The results in this study are limited to newer insights of prostate cancer growth, information on cribriform-growth and intraductal carcinoma were not readily available for use in the multivariate analysis, although the external validation cohort was graded using the 2005 ISUP consensus46 partly encoding the presence of cribriform growth inside the ISUP grade.
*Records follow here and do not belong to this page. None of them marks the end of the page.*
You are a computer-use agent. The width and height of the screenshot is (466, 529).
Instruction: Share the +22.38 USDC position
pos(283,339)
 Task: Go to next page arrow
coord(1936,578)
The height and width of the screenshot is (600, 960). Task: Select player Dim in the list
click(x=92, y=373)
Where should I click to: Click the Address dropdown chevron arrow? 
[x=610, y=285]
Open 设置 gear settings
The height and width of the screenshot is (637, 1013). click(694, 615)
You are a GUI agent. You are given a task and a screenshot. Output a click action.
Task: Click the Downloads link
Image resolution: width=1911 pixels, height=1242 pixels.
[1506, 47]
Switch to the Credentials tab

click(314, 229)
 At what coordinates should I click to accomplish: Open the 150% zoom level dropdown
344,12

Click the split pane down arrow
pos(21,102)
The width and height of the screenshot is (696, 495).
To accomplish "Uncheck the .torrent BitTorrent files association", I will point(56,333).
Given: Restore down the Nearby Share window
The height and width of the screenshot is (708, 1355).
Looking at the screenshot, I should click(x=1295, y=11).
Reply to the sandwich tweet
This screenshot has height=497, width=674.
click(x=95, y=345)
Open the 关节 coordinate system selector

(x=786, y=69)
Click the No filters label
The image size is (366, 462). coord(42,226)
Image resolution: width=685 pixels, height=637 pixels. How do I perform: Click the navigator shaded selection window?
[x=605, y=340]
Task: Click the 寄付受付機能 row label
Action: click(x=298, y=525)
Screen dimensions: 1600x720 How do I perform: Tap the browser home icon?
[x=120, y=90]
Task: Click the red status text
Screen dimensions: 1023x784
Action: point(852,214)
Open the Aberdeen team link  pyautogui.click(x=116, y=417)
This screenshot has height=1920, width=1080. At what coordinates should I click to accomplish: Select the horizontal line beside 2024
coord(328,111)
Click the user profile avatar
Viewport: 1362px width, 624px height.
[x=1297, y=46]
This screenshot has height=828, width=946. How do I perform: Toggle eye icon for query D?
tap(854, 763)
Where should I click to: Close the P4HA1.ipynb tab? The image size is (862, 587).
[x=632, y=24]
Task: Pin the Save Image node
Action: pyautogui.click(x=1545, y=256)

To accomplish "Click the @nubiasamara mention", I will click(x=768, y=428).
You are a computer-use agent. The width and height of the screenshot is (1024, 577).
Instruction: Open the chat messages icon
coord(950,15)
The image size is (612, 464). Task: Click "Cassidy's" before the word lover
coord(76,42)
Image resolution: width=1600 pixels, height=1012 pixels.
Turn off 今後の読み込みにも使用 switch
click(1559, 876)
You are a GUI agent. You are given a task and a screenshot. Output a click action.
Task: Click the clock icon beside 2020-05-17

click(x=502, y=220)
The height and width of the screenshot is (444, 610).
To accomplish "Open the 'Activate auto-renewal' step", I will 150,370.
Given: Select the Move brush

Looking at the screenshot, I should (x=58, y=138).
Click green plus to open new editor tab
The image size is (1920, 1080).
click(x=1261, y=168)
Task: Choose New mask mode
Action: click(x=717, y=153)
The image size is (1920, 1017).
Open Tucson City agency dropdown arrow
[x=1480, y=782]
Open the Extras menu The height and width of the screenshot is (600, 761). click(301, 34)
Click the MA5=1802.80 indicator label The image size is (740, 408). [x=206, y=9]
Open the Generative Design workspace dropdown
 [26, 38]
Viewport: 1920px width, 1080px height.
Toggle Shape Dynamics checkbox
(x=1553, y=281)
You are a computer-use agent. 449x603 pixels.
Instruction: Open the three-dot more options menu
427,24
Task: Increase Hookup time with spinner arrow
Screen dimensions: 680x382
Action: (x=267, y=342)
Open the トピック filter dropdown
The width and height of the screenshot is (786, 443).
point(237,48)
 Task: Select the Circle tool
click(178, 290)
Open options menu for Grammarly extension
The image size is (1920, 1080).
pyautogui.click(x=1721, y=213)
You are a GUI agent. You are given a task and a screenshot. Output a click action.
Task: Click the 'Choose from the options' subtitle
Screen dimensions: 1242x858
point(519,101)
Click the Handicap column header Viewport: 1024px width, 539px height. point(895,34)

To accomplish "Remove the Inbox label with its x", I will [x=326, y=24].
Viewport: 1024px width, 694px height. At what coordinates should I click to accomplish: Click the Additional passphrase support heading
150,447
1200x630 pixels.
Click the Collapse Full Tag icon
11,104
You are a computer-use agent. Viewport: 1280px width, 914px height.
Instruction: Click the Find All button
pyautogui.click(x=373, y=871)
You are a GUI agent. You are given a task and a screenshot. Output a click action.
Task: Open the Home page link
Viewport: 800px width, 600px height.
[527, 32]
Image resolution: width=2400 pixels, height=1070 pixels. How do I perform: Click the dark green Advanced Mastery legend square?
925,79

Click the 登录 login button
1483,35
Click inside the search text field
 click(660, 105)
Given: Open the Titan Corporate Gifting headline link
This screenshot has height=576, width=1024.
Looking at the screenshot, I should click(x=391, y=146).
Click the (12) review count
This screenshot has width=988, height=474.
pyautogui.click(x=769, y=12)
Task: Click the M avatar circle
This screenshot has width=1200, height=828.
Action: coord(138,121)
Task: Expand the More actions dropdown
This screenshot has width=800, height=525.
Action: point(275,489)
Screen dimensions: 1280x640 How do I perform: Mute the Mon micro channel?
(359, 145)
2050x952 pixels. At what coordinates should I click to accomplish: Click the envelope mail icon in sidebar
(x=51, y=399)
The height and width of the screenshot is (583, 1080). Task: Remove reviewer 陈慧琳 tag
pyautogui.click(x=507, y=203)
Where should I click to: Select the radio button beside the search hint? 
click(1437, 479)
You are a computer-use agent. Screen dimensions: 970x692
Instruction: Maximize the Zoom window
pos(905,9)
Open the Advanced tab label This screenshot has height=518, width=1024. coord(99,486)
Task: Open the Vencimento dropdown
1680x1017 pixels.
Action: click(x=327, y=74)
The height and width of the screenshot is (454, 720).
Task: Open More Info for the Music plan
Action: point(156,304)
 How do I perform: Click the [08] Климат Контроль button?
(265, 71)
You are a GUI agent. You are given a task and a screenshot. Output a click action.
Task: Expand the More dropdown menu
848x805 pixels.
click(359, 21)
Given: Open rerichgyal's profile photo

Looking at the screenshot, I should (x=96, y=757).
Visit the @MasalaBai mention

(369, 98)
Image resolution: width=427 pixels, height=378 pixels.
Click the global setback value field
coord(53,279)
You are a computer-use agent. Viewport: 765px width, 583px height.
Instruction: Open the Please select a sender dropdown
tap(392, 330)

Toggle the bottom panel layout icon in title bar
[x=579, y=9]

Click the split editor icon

Although biochemical recurrence is a common endpoint to study prostate cancer progression, a clinical utility would be mostly found in assessing time-to-metastases or death. However, time-wise, they are typically significantly further separated from the surgical event, making it harder to identify relationships between tissue morphology and these endpoints. Nevertheless, we would like to investigate them in the future.

Conclusions

In summary, we have developed a deep-learning-based visual biomarker for prostate cancer recurrence based on tissue microarray hotspots of prostatectomies. The DLS marker provides a continuous score predicting the speed of biochemical recurrence. We obtained an odds ratio of 3.32 (CI 1.63–6.77; p = 0.001) for a nested case-control study from Johns Hopkins Hospital, matched on Gleason sum on other factors. Additionally, we obtained an HR of 3.02 (CI 1.10–8.29; p = 0.03) for an external validation cohort from the New York Langone hospital, adjusted for ISUP grade, pathological stage, preoperative PSA concentration, and surgical margins status. Thus, this visual biomarker may provide prognostic information in addition to the current morphological ISUP grade.